Le affinità elettive
recensione di Raffaella Ronchetta
Michela Murgia
CHIRU’
pp. 200, 18,50
Einaudi edizioni
“Chirù venne a me come vengono i legni alla spiaggia, levigato e ritorto, scarto superstite di una lunga deriva”. Chirù, il nuovo libro di Michela Murgia, (Einaudi 2015), uscito a sei anni dal grande successo di Accabadora, è una storia che parla d’amore e di legami, di affinità elettive e di scelte e per farlo intreccia luoghi, storie, tabù infranti. La Sardegna, terra natale della Murgia, dove sulla spiaggia del Poetto si infrange il mare mosso dal maestrale, poi Torino e Firenze, le tiepide ed eleganti terrazze romane, il gelo del Nord, Stoccolma e Praga. Luoghi che descrivono e accompagnano, fanno da cornice, allo scorrere dei sentimenti e degli stati d’animo, al procedere della storia.
E poi le storie, del passato e del presente. Quella di Eleonora, attrice trentottenne, “infelice con classe”, triste, insicura, con profonde ferite legate a un’infanzia difficile e misera e una falsa felicità ostentata grazie al successo di una brillante carriera. E’ la storia di Chirù, diciottenne, giovane uomo ancora “grezzo”, violinista pieno di talento alla ricerca di stimoli, di una guida, di qualcuno che gli insegni, come farà Eleonora, ad avere coraggio e rischiarare. A crescere, scoprire le proprie passioni e coltivarle, curarle, farle sbocciare.
E’ la storia del legame fra Eleonora e Chirù, del loro incontro e della scelta di scegliersi. Eleonora, attrice affermata, donna senza figli, maestra per passione, vocazione, desiderio, forse anche per esigenza. “Avrei potuto dire che Chirù l’avevo scelto perché lo amavo e sarebbe stato vero: l’avevo amato dal primo istante in cui l’avevo visto nella terrazza pensile del bastione; ma amavo anche il senso di onnipotenza che mi dava l’esercitare su di lui un’influenza così assoluta da non aver bisogno di nessuna coercizione”. E Chirù, affamato di sapere, di scoperte, di ambizioni. Affamato di amore e di opportunità, di nuove esperienze e nuovi mondi. Malato di quell’egoismo tipico dell’adolescenza, quando si crede che tutto sia dovuto, che ogni cosa spetti di diritto.

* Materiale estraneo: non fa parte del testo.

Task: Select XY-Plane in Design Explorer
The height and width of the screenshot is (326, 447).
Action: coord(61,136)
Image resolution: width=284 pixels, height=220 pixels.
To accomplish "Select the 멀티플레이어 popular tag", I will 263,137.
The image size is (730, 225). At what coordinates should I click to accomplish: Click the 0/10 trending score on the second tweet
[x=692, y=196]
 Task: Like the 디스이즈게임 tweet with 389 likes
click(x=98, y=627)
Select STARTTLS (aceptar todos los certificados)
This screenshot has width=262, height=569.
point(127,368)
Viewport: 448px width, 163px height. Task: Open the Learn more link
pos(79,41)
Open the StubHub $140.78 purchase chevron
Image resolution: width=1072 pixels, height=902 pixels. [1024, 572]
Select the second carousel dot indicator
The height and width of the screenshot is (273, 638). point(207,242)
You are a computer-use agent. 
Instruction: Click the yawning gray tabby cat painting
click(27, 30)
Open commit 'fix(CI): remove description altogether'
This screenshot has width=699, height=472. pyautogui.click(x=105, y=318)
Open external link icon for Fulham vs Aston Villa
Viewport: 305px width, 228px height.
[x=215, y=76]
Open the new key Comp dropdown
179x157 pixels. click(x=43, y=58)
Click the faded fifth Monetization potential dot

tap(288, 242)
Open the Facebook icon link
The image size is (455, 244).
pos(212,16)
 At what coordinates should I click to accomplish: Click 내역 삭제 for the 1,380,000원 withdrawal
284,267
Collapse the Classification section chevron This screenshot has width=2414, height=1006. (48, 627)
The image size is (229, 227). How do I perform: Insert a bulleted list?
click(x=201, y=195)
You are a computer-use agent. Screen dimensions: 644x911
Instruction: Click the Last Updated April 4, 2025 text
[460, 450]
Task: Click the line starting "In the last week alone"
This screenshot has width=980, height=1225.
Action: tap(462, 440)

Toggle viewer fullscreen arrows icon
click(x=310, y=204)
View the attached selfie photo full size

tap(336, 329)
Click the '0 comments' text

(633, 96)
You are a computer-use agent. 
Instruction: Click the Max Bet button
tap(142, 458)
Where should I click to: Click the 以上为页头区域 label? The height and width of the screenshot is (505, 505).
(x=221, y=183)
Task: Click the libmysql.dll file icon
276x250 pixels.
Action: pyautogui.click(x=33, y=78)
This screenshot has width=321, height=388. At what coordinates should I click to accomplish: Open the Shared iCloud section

E’ la storia del legame arcaico fra insegnate e allievo, un legame che è passaggio di saperi e consegne, e per Eleonora e Chirù è anche passaggio di sofferenze e contraddizioni. Il loro è un rapporto difficile, fatto di una ricerca spasmodica di amore e conferme, di strappi e disaccordi. Fatto di tanto da perdonare e farsi perdonare. Perché il loro riconoscersi e scegliersi fonda le radici nelle ferite, nell’irrisolto che ciascuno dei due porta con sé. “Io Chirú lo riconobbi dall’odore di cose marcite che gli veniva da dentro, perché quell’odore era lo stesso mio”. Per Eleonora è un passato difficile, un’infanzia fatta di incomprensioni e inadeguatezza, per Chirù, forse, due genitori che non lo comprendono, con cui ha un rapporto problematico. Una storia di passaggio di testimoni, fra la maestra e l’allievo. Un passaggio che infrange l’archetipo dell’insegnante maschio con la giovane allieva. Qui l’insegnante è una donna, Eleonora, più matura, ricca di esperienze ma alla ricerca, forse, di ciò che più le manca, il rapporto madre figlio.
La scrittura della Murgia è viva e tagliente, talvolta cruda, a descrivere sofferenze e inciampi, a tratteggiare l’amore che lega e allontana i due protagonisti. Dalle sue parole pare talvolta di sentire la durezza e la forza vitale della sua terra d’origine.
Ma la Murgia va oltre e al suo Chirù dà anima e un profilo virtuale. Poco prima dell’uscita del romanzo in libreria, infatti, la scrittrice ha aperto la pagina facebook di Chirù, offrendo così al suo protagonista la possibilità di raccontarsi come un adolescente qualsiasi. E poi un profilo su Tumbler, social molto amato dai giovanissimi, perché permette di condividere foto e citazioni. Dalle pagine web Chirù continua a parlare, a raccontarsi, anche oltre al libro: della sua passione per la musica, di libri, film, di Cagliari, degli amici. Scrive, posta, fotografa. E scorrendo la sua pagina ci si immerge nella sua vita, quasi dimenticandosi che è un personaggio immaginario. La Murgia con questa mossa sconcerta e stupisce e forse vuole ricordare che il confine fra la realtà e la fantasia è molto più labile di quanto si creda.